Zwei Schritte ins Museum und schon fühlt man sich wie Alice im Wunderland: Fünf riesige bunte Luftballons schweben da unter der Decke, manche sehen aus wie ein bunter Haufen Tabletten, andere wie Blüten. Ihre schillernde Oberfläche erinnert an Perlmutt, aber auch Schlieren von Erdöl schimmern in genau diesen Regenbogenfarben. Tatsächlich handelt es sich bei den seltsamen Gebilden um überdimensionierte Kohlenwasserstoffmoleküle wie Naphthalin, Propan oder Benzol. Stoffe, die aus Erdöl gewonnen werden und überall im Alltag anzutreffen sind. Zu Luftballons mutiert prägen die Stoffe den Museumsraum, stabil sind sie aber nicht: ein Piks, ein Loch – und alles fällt in sich zusammen.

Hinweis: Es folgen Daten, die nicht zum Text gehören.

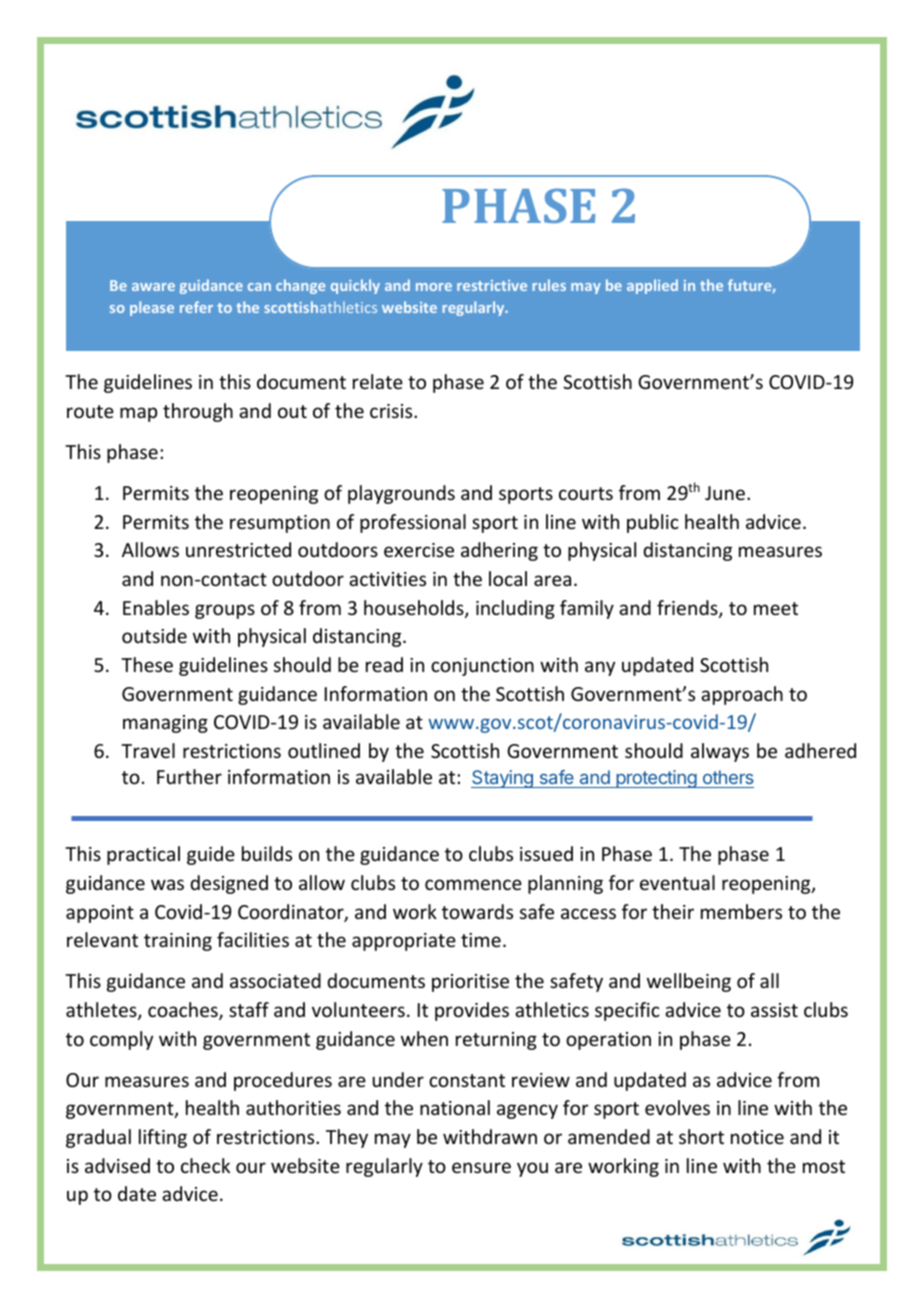 The image size is (924, 1308). I want to click on training, so click(178, 942).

Al Qadiri wurde 1983 im Senegal geboren und wuchs in Kuwait auf. Als Kind erlebte sie den großen Wohlstand, der aus der alles beherrschenden Ölindustrie resultierte, aber auch den Irakkrieg. Heute lebt und arbeitet sie in Berlin. Ihre aktuelle Ausstellung „Mutant Passages“ im Kunsthaus Bregenz dreht sich vor allem um die Auswirkungen der Ölindustrie auf den Menschen und die Umwelt, aber auch um Genderfragen. Im ersten Stock surren zwei seltsame Wesen leise vor sich hin: die Oberfläche aus Autolack changiert zwischen Grün, Pink und Lila, die Formen erinnern an eine Krone oder an einen riesigen Phallus. Es sind überdimensionierte Bohrköpfe, wie sie bei der Ölförderung zum Einsatz kommen. An der Wand eine ganze Reihe weiterer Versionen von Bohrköpfen, kleiner und ganz in Weiß ähneln sie den Skeletten von Seeigeln. Sie wirken wie das feminine Pendant zum großen Phallus in der Mitte. „Ich bin eine Frau, aber ich war schon immer von Männlichkeit fasziniert“, sagt Al Qadiri. „In einer patriarchalen Gesellschaft wie in meiner Heimat steht ein Mann für Kraft und Energie. Der einzige Weg zu Stärke und Einfluss ist, ein Mann zu werden. Es geht mir nicht um sexuelle Identität, sondern um Wirksamkeit.“ Im zweiten Obergeschoss begegnen uns zwei riesige Stachelschnecken: raumhoch und knallrot. Aus den Löchern, die in ihr Inneres führen, dringen zwei androgyne Stimmen: Die Schnecken unterhalten sich über eine plötzliche Geschlechtsumwandlung. Ausgangspunkt der Arbeit ist eine rote Farbe, die den Rumpf von Öltankern gegen Algen- und Muschelbewuchs schützt. Doch die Substanz löst sich im Wasser und verändert den Hormonhaushalt bestimmter Schneckenarten so stark, dass weiblichen Tieren ein Penis wächst. Nur leider: Wenn alle Individuen männlich werden, stirbt die Population. Al Qadiris Schnecken aber finden ihr neues Dasein gar nicht so schlecht. Sie sind froh darüber, dass die Zeit der endlosen Geburten vorbei ist und fühlen sich befreit. „Offenbar gibt es da eine dunkle Seite in meiner Arbeit“, sagt sie und erzählt von ihrer Dissertation: „Damals habe ich mich mit der Ästhetik der Melancholie im Mittleren Osten auseinandergesetzt. In der arabischen Welt ist Trauer ein edles Gefühl, ich denke, das hat etwas mit dem Klima und der Wüste zu tun“.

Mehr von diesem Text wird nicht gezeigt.